Apparently, Dirty Bert and Zorro had regained their status as top dogs. I wouldn’t have come back except that I needed a few more greenbacks to make rent. One good thing had come out of this already. Last night, I called my sister to ask her advice on how to get puke out of my superhero costume, and she didn’t even judge me. We weren’t on the phone long, but she advised me to treat my costume like a carpet (since I couldn’t afford to dry clean). I bought a special cleaner to soak up the vomit, then vacuumed it off. It was gross, and looked like wet saw dust in my Dirt Devil, but I finally got the costume in good enough shape to be able to come back (even if the egg smell still lingered).

I also had a new plan. I had brought along some adhesive and black Magic Marker in my bat belt, and stenciled Spidey-Bat on my own star, figuring that it would catch the attention of the crowd. I was right. Quite a few tourists snapped pics of me and my walk-of-fame star. I was able to make rent money after only a few hours. The other heroes didn’t like my new tactic, not one bit.

Zorro led the scariest of the curb creatures to confront me about it, too, including skinny Hulk grunting with a wrestling mask: “No star for you!” My Spidey-Bat senses must have been working overtime because I felt an incredible sense of danger. And I was right. Just then, the Hollywood Police made a raid, with three wagons pulling up curbside and a squad of police started rounding up heroes. A few lucky ones on the ends of the block took off, and I understood why the subway was a big advantage when Dirty Bert and Zorro raced down the escalator.

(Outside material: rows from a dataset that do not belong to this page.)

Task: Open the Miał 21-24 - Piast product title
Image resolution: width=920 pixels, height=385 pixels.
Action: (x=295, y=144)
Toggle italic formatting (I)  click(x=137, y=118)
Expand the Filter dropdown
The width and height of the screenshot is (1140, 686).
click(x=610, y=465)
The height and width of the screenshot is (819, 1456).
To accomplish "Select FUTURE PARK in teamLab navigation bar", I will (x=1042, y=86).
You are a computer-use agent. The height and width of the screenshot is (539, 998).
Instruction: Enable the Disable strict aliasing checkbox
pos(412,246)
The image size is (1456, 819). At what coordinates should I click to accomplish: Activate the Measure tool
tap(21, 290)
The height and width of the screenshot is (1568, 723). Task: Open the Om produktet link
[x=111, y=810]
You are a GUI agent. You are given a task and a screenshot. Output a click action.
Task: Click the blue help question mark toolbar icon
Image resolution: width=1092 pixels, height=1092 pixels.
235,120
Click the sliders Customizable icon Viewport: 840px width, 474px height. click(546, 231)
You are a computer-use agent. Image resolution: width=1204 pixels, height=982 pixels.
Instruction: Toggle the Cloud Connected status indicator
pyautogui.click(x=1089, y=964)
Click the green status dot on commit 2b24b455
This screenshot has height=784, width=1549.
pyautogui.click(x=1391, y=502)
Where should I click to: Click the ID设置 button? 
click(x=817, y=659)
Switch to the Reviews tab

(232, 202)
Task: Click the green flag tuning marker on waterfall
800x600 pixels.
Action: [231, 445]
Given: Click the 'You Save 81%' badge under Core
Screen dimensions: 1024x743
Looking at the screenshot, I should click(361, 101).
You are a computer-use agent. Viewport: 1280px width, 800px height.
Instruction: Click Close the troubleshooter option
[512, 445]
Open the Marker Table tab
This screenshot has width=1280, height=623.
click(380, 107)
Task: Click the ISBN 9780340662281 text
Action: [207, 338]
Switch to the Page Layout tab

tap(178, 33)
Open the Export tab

I stopped to pull up the adhesive, and it took just long enough for me to get nabbed by a female officer pointing a taser at my nutsack, looking eager to have a story to tell her pals about. I held up my hands, and she cuffed them behind my back with with a plastic tie. It was pandemonium as parents tried to shield the eyes of children crying because their heroes were being arrested. I was escorted onto the street, where the sergeant in charge looked me over.

“Christ, he’s not Marvel and he’s not DC,” the police veteran muttered, pointing to the first two wagons where the Batmen and Spidermen were being separated and led to different vehicles.

“And he’s not an independent,” the policewoman behind me said, and I looked into the third van which was being filled with Old Marilyn, Sponge Bob, Godzilla, and Shrek. “Where should I put him?”

“We’ve got strict orders on segregation. I don’t want to hear it from the Captain if there’s a brawl because we couldn’t keep these creeps under control.”

I was having a hard time following this, but I thought I saw an opening. “Hello, officer, I just wanted to let you know that the Amazing Spidey-Bat is retiring from crime fighting!”

Storm Trooper made a clucking noise on his way to the third van, and I hoped this interruption hadn’t ruined my plea.

“You smell,” the sergeant said. “I don’t want you riding in my squad car. It’s your lucky day, dimwit. You can go.”

I didn’t wait for him to change his mind. I hurried across the street, away from the raid, and didn’t even care that my hands were still fastened behind my back. I was free. I could pay rent. I had another month to make my mark.

First thing was first. I headed to Beano, hoping that Maria was there to cut me loose. Or perhaps Chuck or one of the other baristas could use a bagel knife to set me free. I felt like I was hero enough to take on the world as I shouldered my way through the gawkers and tourists. Dad would be happy to not get the call he’d been dreading for years, and perhaps I had enough leftover money to invite Maria to a flick. Perhaps, my luck was changing. Over my shoulder, I could see the crooked white teeth of the Hollywood Sign beaming down on me.